▶ **INSTRUCTIONS FOR THE TASK**: Could you transcribe the entries below exactly, starting at the line that contains "Screen dimensions: 2576x1168" and stopping at the last line, without any pictures?

▶ **DATA PROVIDED**:
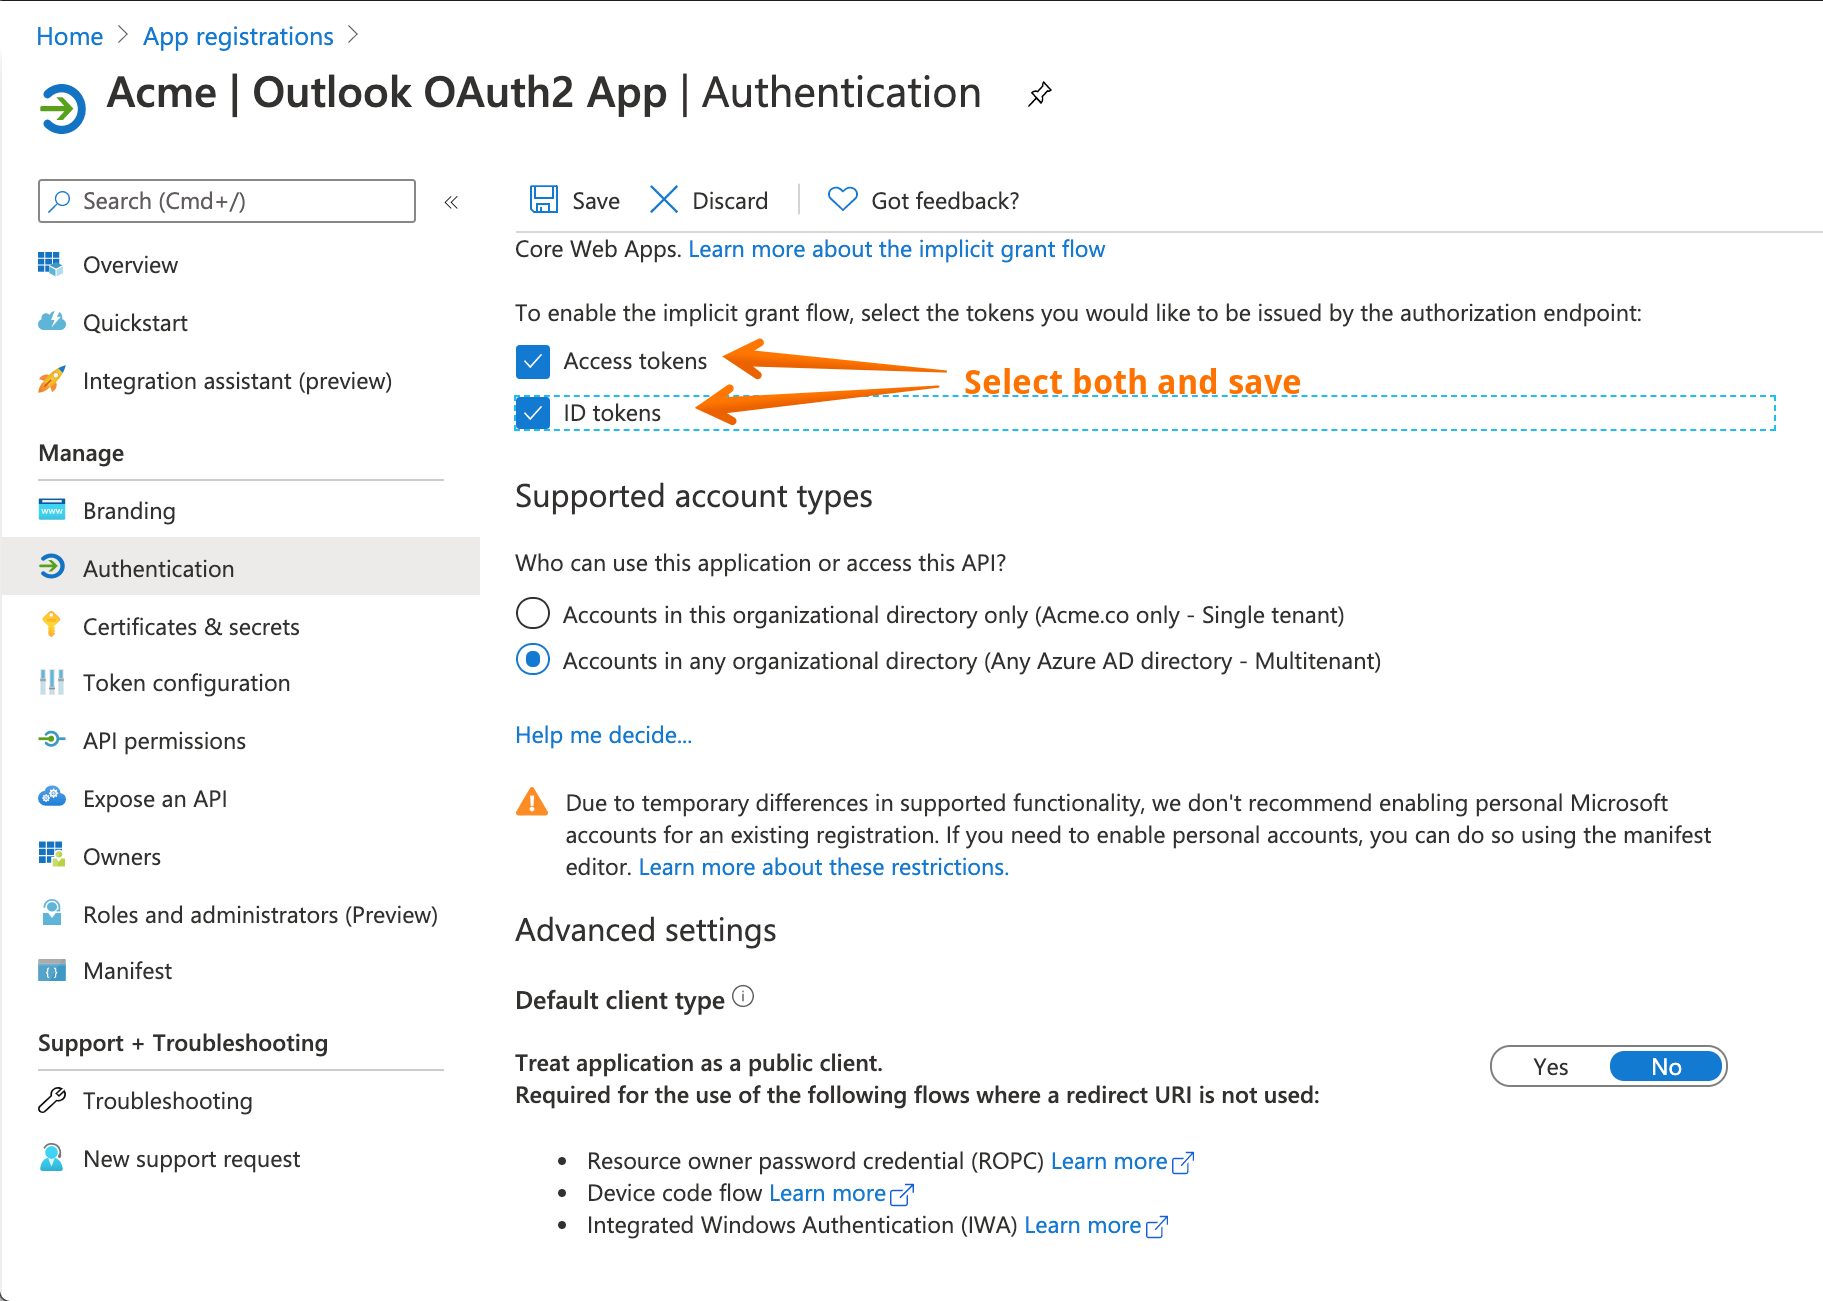The height and width of the screenshot is (1301, 1823).
Task: Click the Integration assistant rocket icon
Action: click(51, 380)
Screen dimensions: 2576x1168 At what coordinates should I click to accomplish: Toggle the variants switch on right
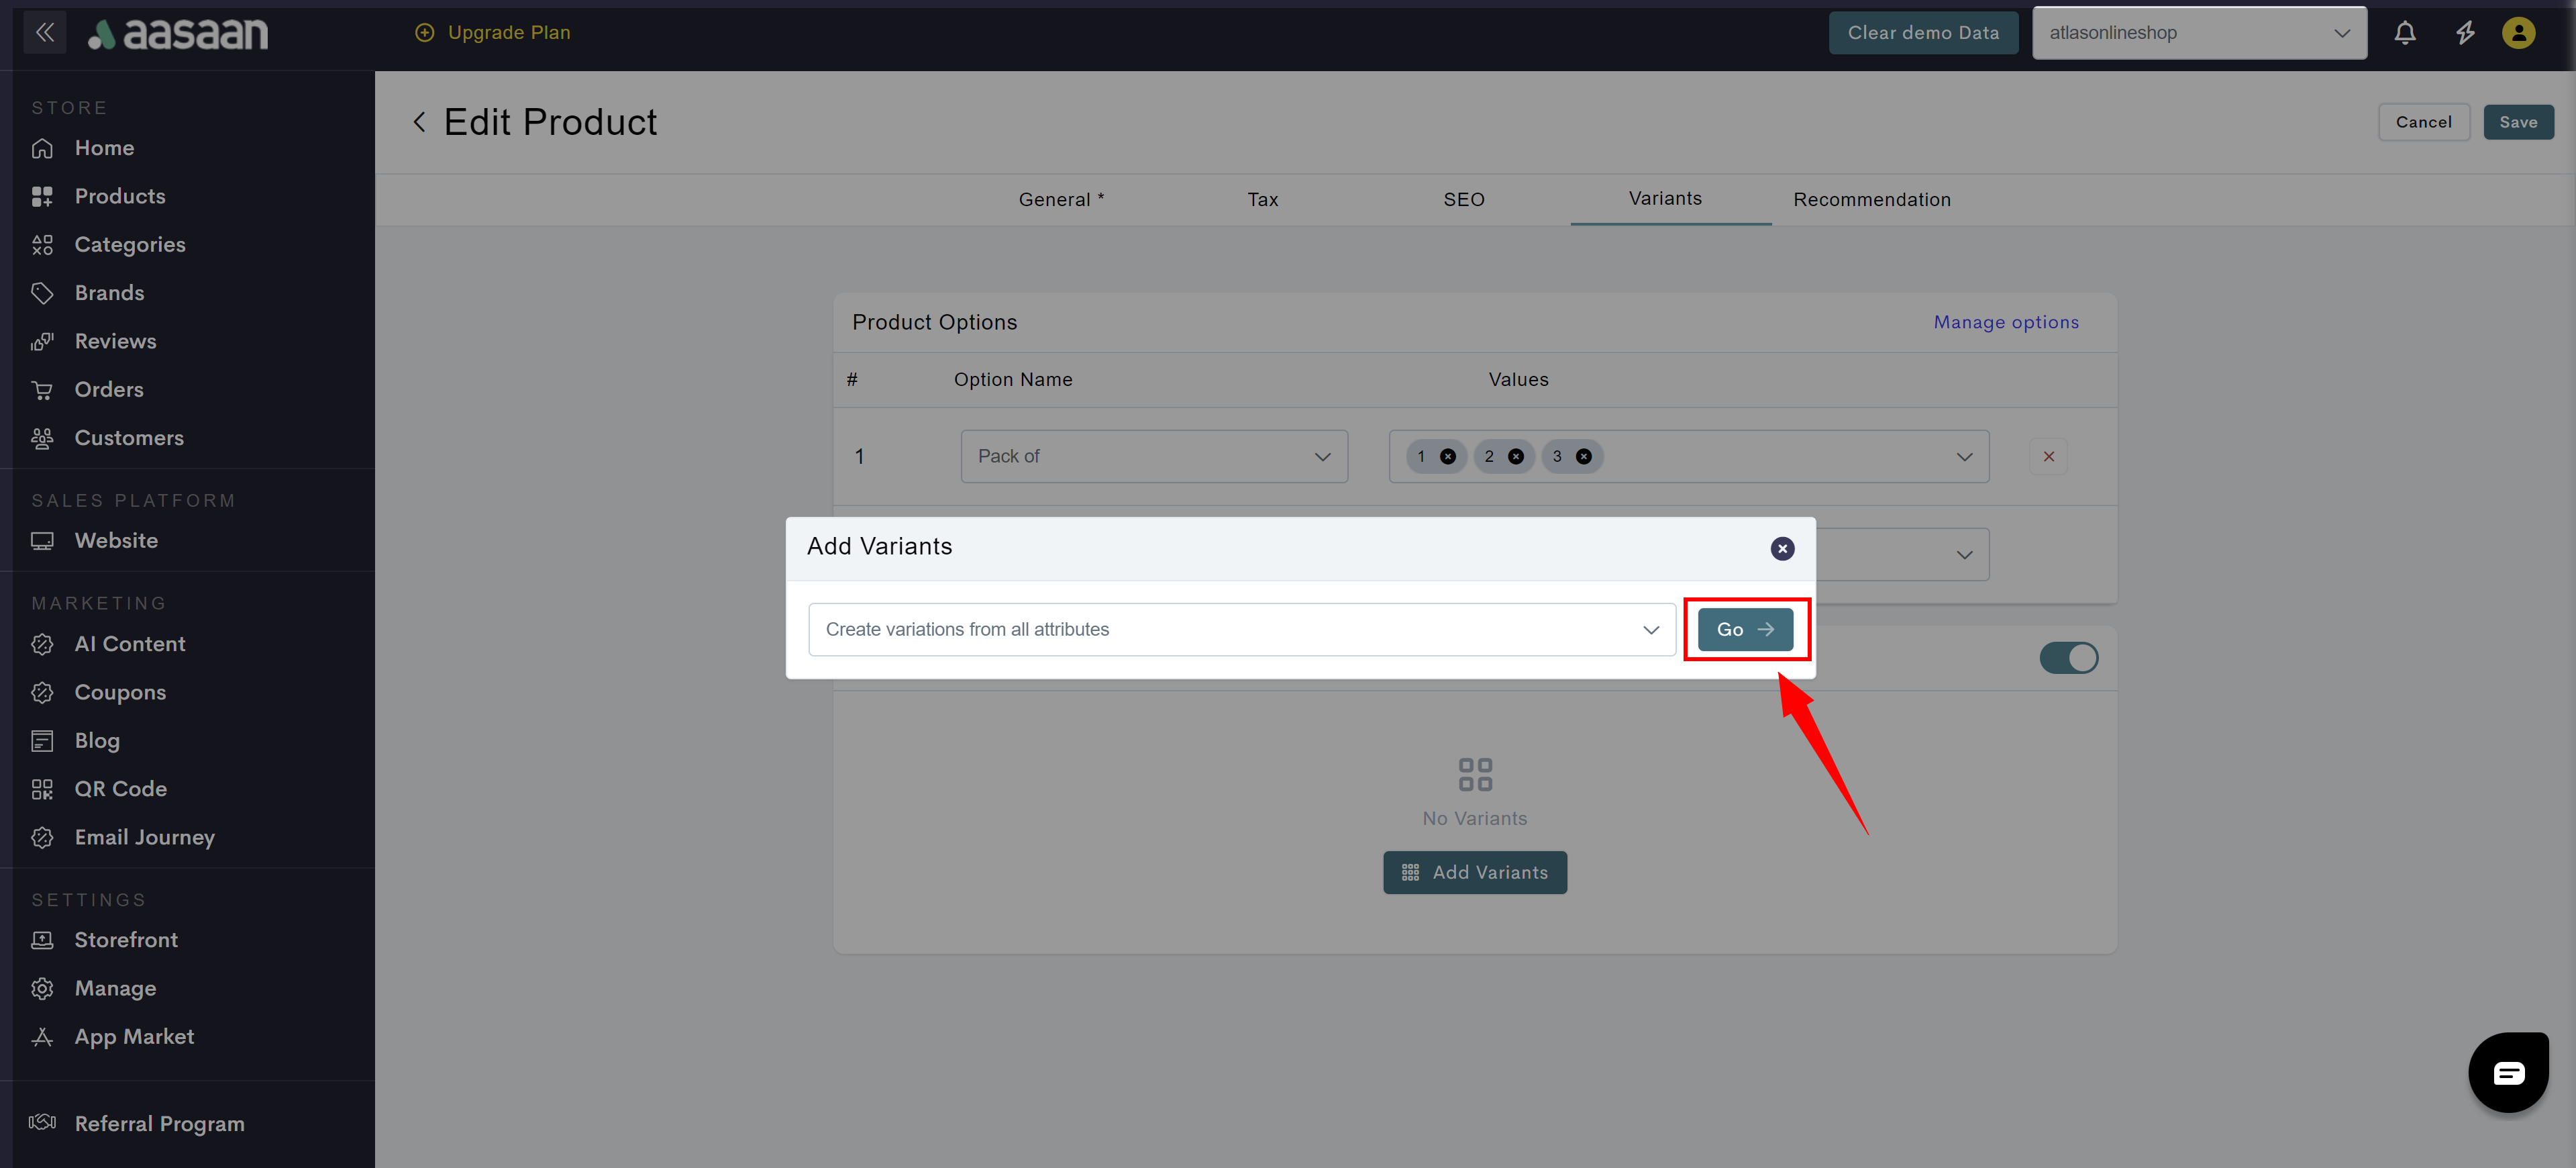[2068, 658]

▶ **SOLVED PROBLEM**:
Screen dimensions: 2576x1168 At what coordinates should I click to accomplish: Toggle the variants switch on right
[2068, 658]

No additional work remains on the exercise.